The technology allows online customers to "rent" music, rather than buy it. It may sound like a wacky concept. But the idea is to lower the cost of online music and encourage listeners to browse and discover new acts.
The way Gabriel and OD2 co-founder Charles Grimsdale picture it, rent-a-track will work like this: Listeners will subscribe to a music service built around their taste, be it jazz, rock, Wagner's operas, or bagpipe ensembles. For a monthly fee, probably a few dollars, customers will be entitled to listen to as much music as they like and download tracks to play later. However, each track will contain a digital license that expires after, say, a month and renders the song unplayable. Customers will have to pay more for a permanent copy. "It gives people a chance to check out things they would not otherwise get access to," explains Gabriel, whose reserved and polite demeanor contrasts with his hard-driving hits like Sledgehammer.

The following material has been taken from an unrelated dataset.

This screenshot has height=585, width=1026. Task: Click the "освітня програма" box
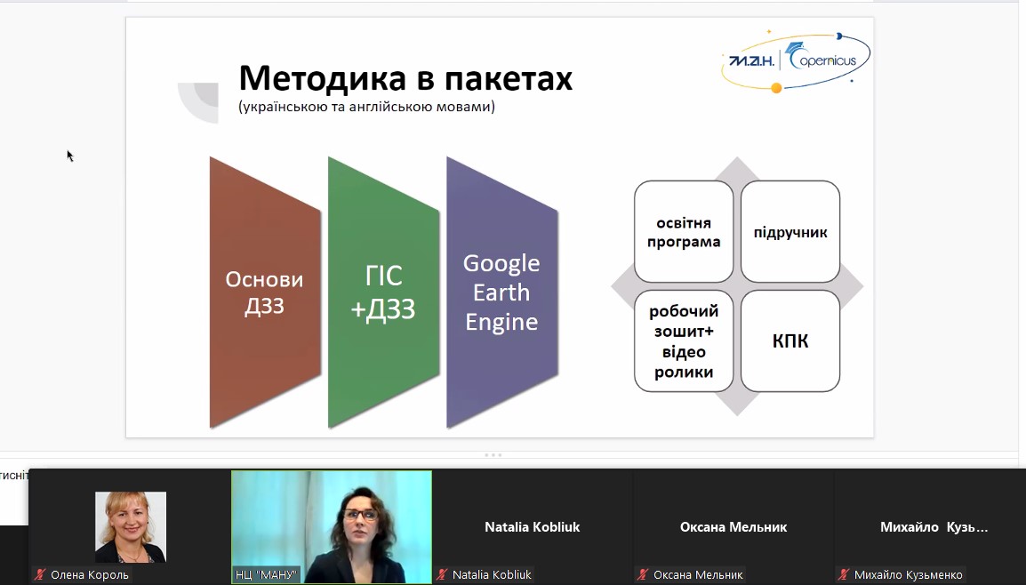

Will such a service sell? It could take years to find out. OD2, which is based in Bristol, England, releases the technology in June. The music industry is groping to find a way to profitably market music online. Yet no one has yet found a formula that's anywhere near as popular as Napster, the file-sharing site with more than 70 million registered users at last count, none of whom are paying for the music they trade between each other's hard drives (See BW Online, 4/5/01, "How to Keep the Digital Music Playing").
THE SOUND OF MONEY.
Among industry types, a consensus is developing that subscriber-based services may be the best antidote to illegal song swapping. It's a lot easier to charge someone $5 a month for a fixed number of downloads than to ask customers to pay individually for each song or album. "There are tremendous benefits to the subscription model. They're much easier to manage," says Jean Pierre Bommel, vice-president for digital music at Madge.web, a British provider of network services for companies that want to deliver media electronically.
If so, Gabriel's music-rental idea could play a role. Certainly, the musician is deeply apprehensive about the direction of digital music, including Napster. Quips Gabriel: "Artists aren't anti-Napster. They're anti not getting paid."